その製造過程には、約1ヶ月に及ぶ緻密な工程が積み重ねられています。

「一回の仕込みはタイ米が500kg、長粒米だと400kgという風に分けてやっています」と語るのは、息子の保久村貴洋さんです。まず、回転式ドラムで洗米を行い、お米を水に浸す「浸漬(しんせき)」という作業をタイ米の場合で約30分行います。その後、ボイラーを用いて100度の蒸気で約50分かけて米を蒸し上げ、泡盛の要である黒麹菌をまぶします。

ここから、黒麹菌を発酵させる「製麹(せいきく)」の工程に入ります。通常は48時間から72時間、長い場合には96時間をかけてじっくりと仕込みます。製麹の仕上がりを確認した後、仕込みタンクへと移し、さらに20日から30日かけてゆっくりと発酵を進めます。最終的に試験蒸留でアルコール度数を測定し、基準に達した段階で単式蒸留器へ移して蒸留を行うことで、ようやく泡盛が完成します。

工場には、職人たちが緻密に管理するタンクが所狭しと並んでいる

伊平屋島の風土が育む、安定した酒造りの背景

伊平屋島という土地そのものが、良質な泡盛を造り続けるための大きな支えとなっています。島内は山が多く、起伏に富んだ地形が特徴ですが、伊平屋酒造はその島の中ほどに位置しています。この立地条件により、周囲の山々が天然の防風壁として機能し、沖縄特有の台風被害を比較的受けにくいという環境が生まれています。この恵まれた地形こそが、年間を通じて安定した酒造りを可能にする重要な要因です。

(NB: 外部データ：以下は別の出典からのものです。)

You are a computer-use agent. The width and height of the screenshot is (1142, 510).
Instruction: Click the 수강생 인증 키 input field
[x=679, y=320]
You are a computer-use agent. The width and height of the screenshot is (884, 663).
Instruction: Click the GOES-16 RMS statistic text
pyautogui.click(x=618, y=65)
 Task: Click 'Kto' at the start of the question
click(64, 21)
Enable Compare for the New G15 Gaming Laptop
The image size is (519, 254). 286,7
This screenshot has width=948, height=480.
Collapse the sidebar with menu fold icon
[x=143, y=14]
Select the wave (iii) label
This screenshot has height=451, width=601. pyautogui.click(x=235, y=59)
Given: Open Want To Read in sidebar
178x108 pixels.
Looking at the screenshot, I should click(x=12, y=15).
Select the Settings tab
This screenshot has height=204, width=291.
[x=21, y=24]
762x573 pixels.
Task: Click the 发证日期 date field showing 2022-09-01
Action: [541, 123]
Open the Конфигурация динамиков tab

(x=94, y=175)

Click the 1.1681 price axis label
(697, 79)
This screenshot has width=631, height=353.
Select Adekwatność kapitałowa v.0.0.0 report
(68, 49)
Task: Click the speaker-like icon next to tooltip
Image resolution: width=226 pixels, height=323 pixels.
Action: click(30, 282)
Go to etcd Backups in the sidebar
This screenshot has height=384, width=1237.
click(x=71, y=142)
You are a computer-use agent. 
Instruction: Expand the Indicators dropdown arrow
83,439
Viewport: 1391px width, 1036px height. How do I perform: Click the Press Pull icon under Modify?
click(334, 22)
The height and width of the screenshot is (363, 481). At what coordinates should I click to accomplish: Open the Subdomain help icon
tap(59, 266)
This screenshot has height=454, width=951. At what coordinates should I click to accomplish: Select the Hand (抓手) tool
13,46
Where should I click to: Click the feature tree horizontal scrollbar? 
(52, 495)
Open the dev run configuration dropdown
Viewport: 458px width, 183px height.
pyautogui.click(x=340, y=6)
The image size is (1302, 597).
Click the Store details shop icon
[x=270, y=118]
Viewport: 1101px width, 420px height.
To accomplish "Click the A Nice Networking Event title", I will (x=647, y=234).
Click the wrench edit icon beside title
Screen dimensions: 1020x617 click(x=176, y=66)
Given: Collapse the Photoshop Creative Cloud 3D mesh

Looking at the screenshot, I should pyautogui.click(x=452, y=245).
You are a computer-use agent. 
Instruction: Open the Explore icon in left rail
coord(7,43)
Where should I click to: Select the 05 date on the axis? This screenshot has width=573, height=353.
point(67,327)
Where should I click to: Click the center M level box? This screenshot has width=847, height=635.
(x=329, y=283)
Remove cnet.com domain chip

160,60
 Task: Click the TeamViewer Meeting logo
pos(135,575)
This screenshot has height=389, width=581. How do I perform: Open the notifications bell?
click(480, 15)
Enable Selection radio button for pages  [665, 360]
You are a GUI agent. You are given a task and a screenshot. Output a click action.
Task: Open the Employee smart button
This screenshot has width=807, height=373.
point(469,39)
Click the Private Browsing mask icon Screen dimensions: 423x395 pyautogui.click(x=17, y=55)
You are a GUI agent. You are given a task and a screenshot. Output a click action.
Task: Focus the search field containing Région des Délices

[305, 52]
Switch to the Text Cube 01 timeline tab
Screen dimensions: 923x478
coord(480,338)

また、季節ごとの気候の変化も、泡盛の個性を形作る要素の一つです。気温の低い冬場は発酵の進行が夏場に比べて緩やかになるため、あえて発酵期間を長く設けるといった調整が行われます。保久村さんら職人は、日々の状態を細かく観察しながら作業を進めます。このように冬の寒さを活かしてじっくりと時間をかけて造られた泡盛は、まろやかで深みのある味わいに仕上がると言われており、通な飲み手たちからも高く評価されています。

息子の葛藤と、地元産米による新たな可能性への挑戦

現在、蔵を支える息子・保久村貴洋さんが島に戻り、酒造りを始めたのは約6年前のことです。それ以来、先代である父親の背中を見ながら技術を習得してきました。

「細かいやり方をはっきりと教えてくれる人ではなく、自分なりに解釈して酒造りをやっていました」と振り返るように、マニュアルに頼るのではなく、日々の研鑽を通じて一つひとつの工程を体得してきました。

息子として伝統を継ぐことには、大きなプレッシャーと語る保久村さん

「祖父、父親がやってきたものと同じものを作ろうという努力、その過程がとても難しいです。酒造りは培ってきた経験が活きることが多いこともあり、祖父や父の味にいかに近づけるのかが、今はまだ難しいです」

こうした伝統への敬意を持ちつつ、保久村さんは地元・伊平屋産のお米を使った新しい泡盛造りにも果敢に挑戦しています。沖縄県内でも数少ない米どころとして知られる伊平屋島で収穫された米を使い、4〜5年前から開発を進めてきました。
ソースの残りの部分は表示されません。